**Directions for this task:** Which lines in the data below contain the word "computer"? Return each of them.

[Items from a data source]

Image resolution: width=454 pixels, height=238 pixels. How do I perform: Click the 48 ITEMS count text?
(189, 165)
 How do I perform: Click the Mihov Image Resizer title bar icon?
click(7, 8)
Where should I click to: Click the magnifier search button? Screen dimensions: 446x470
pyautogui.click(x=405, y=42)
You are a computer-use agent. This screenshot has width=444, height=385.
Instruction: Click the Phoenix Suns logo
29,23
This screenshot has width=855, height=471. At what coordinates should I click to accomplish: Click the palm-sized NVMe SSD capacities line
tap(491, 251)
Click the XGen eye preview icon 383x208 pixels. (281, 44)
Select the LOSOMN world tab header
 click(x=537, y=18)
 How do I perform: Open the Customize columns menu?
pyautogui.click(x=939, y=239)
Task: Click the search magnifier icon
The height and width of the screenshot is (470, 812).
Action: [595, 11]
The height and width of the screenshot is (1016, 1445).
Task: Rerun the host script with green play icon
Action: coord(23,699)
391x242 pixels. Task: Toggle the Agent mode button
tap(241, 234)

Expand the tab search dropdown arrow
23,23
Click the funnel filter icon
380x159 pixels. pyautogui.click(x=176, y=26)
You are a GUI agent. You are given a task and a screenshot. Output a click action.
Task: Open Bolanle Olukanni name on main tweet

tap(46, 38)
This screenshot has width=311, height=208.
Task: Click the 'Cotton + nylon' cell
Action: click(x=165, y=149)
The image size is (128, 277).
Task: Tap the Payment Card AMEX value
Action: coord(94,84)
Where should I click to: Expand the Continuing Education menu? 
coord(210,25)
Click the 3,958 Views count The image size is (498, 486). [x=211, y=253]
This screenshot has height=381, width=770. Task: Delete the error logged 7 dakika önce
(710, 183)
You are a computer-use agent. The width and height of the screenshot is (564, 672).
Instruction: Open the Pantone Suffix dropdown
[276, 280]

**Solution below:**
You are a computer-use agent. This screenshot has width=444, height=385.
You are a computer-use agent. The width and height of the screenshot is (564, 672).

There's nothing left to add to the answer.